Frequently Asked Questions About Carcinoma of Unknown Primary Origin
Here are answers to some frequently asked questions about carcinoma of the unknown primary.
Q: What is carcinoma of unknown primary origin (CUP)?
A: The location where cancer begins is called the site of the primary tumor. Many cancers are named for the part of the body in which they begin. For example, liver cancer is cancer that begins in the liver. When cancer has spread to other areas of the body, it is said to have metastasized. Cancer that has metastasized keeps the name where it started. For instance, lung cancer that spreads to the bone is called metastatic lung cancer. CUP is cancer that starts in an unknown location and then spreads, often to a lymph node, lung, liver, brain, or the bones. Another name for this cancer is unknown primary cancer or UPC. The cancer is discovered in one of these distant places, while the original starting place remains unknown.

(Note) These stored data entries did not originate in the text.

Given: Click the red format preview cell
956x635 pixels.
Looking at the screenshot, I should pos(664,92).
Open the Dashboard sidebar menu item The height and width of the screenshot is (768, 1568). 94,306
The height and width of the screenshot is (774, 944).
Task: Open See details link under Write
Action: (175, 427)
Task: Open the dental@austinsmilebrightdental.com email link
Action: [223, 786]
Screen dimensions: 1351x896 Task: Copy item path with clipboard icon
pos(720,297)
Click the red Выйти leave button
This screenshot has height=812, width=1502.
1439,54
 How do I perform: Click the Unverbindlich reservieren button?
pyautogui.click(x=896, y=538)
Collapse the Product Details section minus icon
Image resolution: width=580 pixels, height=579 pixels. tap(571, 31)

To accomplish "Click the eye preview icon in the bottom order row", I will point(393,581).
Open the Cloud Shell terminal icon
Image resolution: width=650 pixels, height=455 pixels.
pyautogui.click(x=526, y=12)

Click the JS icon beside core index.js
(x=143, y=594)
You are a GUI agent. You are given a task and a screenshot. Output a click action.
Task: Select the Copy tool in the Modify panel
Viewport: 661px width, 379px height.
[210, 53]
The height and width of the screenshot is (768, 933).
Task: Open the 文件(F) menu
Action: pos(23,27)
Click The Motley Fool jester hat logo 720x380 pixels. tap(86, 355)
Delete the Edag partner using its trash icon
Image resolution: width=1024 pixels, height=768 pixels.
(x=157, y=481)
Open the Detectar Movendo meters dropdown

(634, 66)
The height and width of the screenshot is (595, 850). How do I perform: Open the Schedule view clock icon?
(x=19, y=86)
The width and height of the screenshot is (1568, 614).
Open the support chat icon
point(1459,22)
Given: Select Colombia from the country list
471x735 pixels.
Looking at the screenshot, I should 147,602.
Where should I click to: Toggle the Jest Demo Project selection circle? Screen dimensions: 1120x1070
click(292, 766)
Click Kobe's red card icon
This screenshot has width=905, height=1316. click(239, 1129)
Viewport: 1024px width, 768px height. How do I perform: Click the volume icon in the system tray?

Q: What are the symptoms of CUP?
A: People with CUP may have any or all of these symptoms, depending on which organs their cancer affects the most:
Swollen lymph nodes
Pain in the bones
Chest or abdominal pain or fullness
Poor appetite or weight loss
Fatigue or weakness
Tumors or unusual lesions on the skin
Shortness of breath
Confusion, headache, blurry vision, vomiting, or seizures
It is important to remember that all of these symptoms can be caused by many other medical problems. If a person has any of these symptoms, he or she should see the doctor as soon as possible.
Q: How is CUP treated?
A: CUP may be treated using chemotherapy, radiation, hormone therapy, surgery, or a combination of these.
Q: Should everyone get a second opinion if they are told they have CUP?
A: Many people with cancer get a second opinion from another doctor. These are some reasons to get a second opinion:
If the person is not comfortable with the treatment decision
If the type of cancer is rare
If there are different ways to treat the cancer
If the person is not able to see a cancer expert
Many people have a hard time deciding which treatment to have. It may help to have a second doctor review the diagnosis and treatment options before starting treatment. It is important to remember that in most cases, a short delay in treatment will not lower the chance that it will work. Some health insurance companies even require that a person with cancer seek a second opinion, and many other companies will pay for a second opinion if asked.
Q: How can someone get a second opinion?
A: There are many ways to get a second opinion. Here are some of them:
Ask a primary care doctor. He or she may be able to suggest a specialist. This may be a surgeon, medical oncologist, or radiation oncologist. Sometimes, specialists work together at cancer centers or hospitals. Never be afraid to ask for a second opinion.
Call the National Cancer Institute’s Cancer Information Service. The number is 800-4-CANCER (800-422-6237). They have information about treatment facilities. These include cancer centers and other programs supported by the National Cancer Institute.
Seek other options. Check with a local medical society or a nearby hospital or medical school for doctors who can give you a second opinion. Or ask other people who’ve had cancer or members of a support group for their suggestions.
Q: What are clinical trials?
A: Clinical trials are studies of new kinds of cancer treatments. Doctors and nurses conduct clinical trials to learn how well new treatments work. They also use clinical trials to understand which side effects may occur. If the treatment looks promising, it is then compared with the current treatment. Doctors want to know if it works better or has fewer side effects. People who participate in these studies may benefit. That’s because they have access to new treatments before the FDA approves them for the general public. People who join trials also help further our understanding of cancer. This helps future cancer patients.